*** Opening of DATASET ENTRIES ***
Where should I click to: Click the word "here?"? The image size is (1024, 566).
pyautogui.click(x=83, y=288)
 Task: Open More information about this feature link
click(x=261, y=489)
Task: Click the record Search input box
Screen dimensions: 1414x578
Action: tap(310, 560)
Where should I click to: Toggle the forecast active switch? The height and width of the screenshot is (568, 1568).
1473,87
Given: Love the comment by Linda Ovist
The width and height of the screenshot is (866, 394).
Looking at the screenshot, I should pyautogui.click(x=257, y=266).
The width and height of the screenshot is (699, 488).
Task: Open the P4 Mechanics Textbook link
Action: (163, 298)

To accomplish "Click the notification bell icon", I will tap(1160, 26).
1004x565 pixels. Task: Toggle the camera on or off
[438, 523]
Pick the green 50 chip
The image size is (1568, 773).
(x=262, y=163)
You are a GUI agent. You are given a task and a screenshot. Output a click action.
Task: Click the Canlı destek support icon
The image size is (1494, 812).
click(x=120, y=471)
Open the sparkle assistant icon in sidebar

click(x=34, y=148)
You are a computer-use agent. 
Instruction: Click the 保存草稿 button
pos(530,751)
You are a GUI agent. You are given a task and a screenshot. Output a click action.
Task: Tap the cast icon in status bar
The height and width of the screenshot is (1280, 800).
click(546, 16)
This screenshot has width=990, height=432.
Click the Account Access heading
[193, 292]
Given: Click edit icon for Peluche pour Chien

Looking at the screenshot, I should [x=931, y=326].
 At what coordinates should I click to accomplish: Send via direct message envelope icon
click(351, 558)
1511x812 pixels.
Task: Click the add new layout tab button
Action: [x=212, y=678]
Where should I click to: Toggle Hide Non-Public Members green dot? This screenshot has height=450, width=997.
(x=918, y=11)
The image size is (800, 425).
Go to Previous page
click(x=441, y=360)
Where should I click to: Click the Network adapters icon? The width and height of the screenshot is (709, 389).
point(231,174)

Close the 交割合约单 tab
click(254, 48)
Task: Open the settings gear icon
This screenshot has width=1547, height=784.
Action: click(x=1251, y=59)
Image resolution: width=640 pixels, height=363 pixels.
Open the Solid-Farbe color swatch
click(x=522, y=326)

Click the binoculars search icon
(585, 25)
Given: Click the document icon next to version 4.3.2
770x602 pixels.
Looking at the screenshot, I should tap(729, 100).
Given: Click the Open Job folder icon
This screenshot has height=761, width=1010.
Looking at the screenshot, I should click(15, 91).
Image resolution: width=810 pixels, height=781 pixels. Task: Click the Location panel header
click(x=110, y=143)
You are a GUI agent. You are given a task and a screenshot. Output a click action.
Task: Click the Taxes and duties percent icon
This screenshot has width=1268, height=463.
*** Close of DATASET ENTRIES ***
▶ **ACTIVITY**:
Copy range, inclusive: the line holding "Where should I click to: Click the Network" to the line holding "Given: Click the Open Job folder icon". Reproduce exactly those lines of the records above and no others.

▶ **SOLUTION**:
Where should I click to: Click the Network adapters icon? The width and height of the screenshot is (709, 389).
point(231,174)

Close the 交割合约单 tab
click(254, 48)
Task: Open the settings gear icon
This screenshot has width=1547, height=784.
Action: click(x=1251, y=59)
Image resolution: width=640 pixels, height=363 pixels.
Open the Solid-Farbe color swatch
click(x=522, y=326)

Click the binoculars search icon
(585, 25)
Given: Click the document icon next to version 4.3.2
770x602 pixels.
Looking at the screenshot, I should tap(729, 100).
Given: Click the Open Job folder icon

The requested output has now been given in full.